Examining Features of Māori Academic Success

Kelly Pender

Wednesday, 26 May 2021

By Toi Ohomai Expert:

Kelly Pender, Senior Academic Staff Member, Sports Department



Graduates providing nine years of data guided Kelly Pender through his research examining features of Māori academic success, with an aim to identify how to bridge the gap within the education sector.  

Kelly is a Toi Ohomai Institute of Technology Senior Academic Staff Member and Programme Lead for our fitness qualifications. 

He loves teaching and supporting his students, and the consistently high completion rates his classes achieve is testimony to the energy and focus he brings on a daily basis. Kelly is one of five Toi Ohomai staff to have won an Ako Aotearoa Tertiary Teaching Excellence (TTE) award, having been an academy member of the national organisation since 2010.

It makes sense then that Kelly study for higher qualifications has drawn on his love of teaching and dedication to advancing Māori kaupapa in education. Once he had completed two undergraduate degrees (a Bachelor of Sport with Massey University, and a Bachelor of Applied Management with the University of Otago), he approached Te Wananga o Awanuiārangi with his academic record, his TTE portfolio and a proposal. Following a panel review, he was accepted as a Professional Doctorate candidate with a study examining features of Māori academic success.

“My kaupapa was based upon how can tertiary teachers do better for our Māori learners. I worked off kaupapa Māori and purakau methodologies and Māori graduates of Cert4fitness over a nine-year timeframe shared their stories.”    

He says the annual reappearance of the nine Matariki stars, around June or July, signals the beginning of the Māori New Year.
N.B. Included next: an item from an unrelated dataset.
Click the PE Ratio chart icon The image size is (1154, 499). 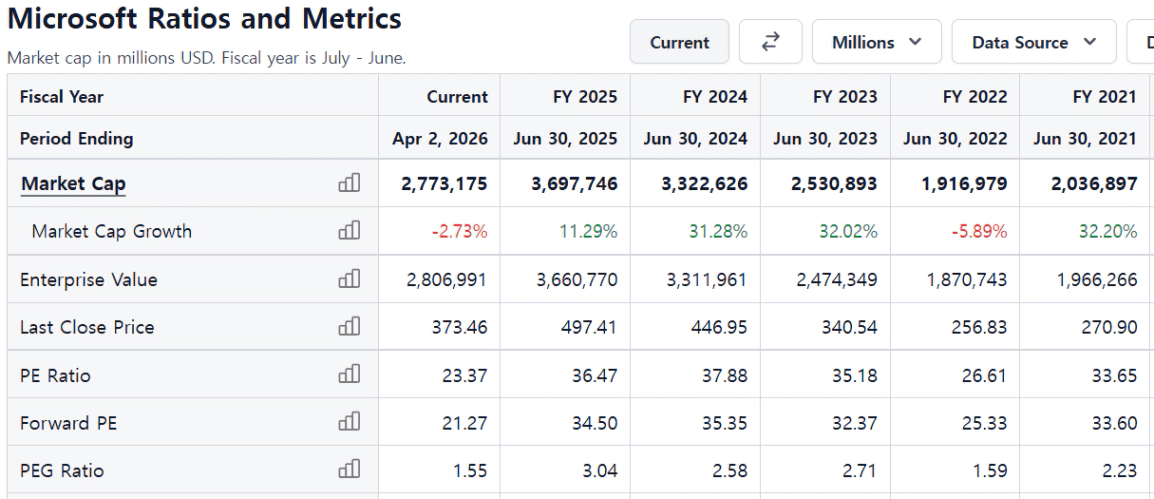tap(349, 375)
The cluster was a guide for waka and a predictor of good harvests – and so is a great metaphor for learners and learner success. 
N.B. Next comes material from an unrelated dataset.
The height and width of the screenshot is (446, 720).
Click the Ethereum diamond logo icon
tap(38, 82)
Kelly was guided by Atu Tahi, an advisory group of nine Māori graduates, and nine focus groups of past and present learners - one from each year of the study’s 2010-2019 timeframe. An online survey provided an additional dataset.

The starting point was a question: why did programme records consistently show no gap between Māori and non-Māori achievement, when this was so different from national statistics, and from other programmes in the same organisation? 

Reading and re-reading the transcripts, Kelly was struck by how similar the stories and how rich the data were: even those who had left almost a decade ago recalled their time in the programme in detail.  A five-fold explanation emerged: participants credited their success to the teacher, the teaching, the kaupapa of the programme, the whānau environment created in class, and the collegiality of being part of the Certificate in Fitness fraternity. There were some surprises too. Learners liked the accountability, the high standards and expectations, where “doing average was not good enough”. 

During the eight four-day noho marae with his other PhD classmates, which Awanuiārangi facilitated, Kelly shared some of the stories he was hearing and received strong support for his “non-sciency” approach to sharing his findings. 

The experience confirmed his commitment to a thesis centred around graduate voice and participant narrative. Wrapping around this, Kelly echoes the calls of other Māori researchers and mentors who have walked this path before him, encouraging teachers to understand the possibilities to build learning through culturally responsive pedagogies within institutionalised structures. As Kelly says, an effective teacher is one who sets their students free by not controlling but empowering, providing tools and belief so that students control their own learning. 

Kelly submitted his thesis in November 2019 and his oral defence in March 2020. Had it not been for COVID-19, he would have graduated in April last year.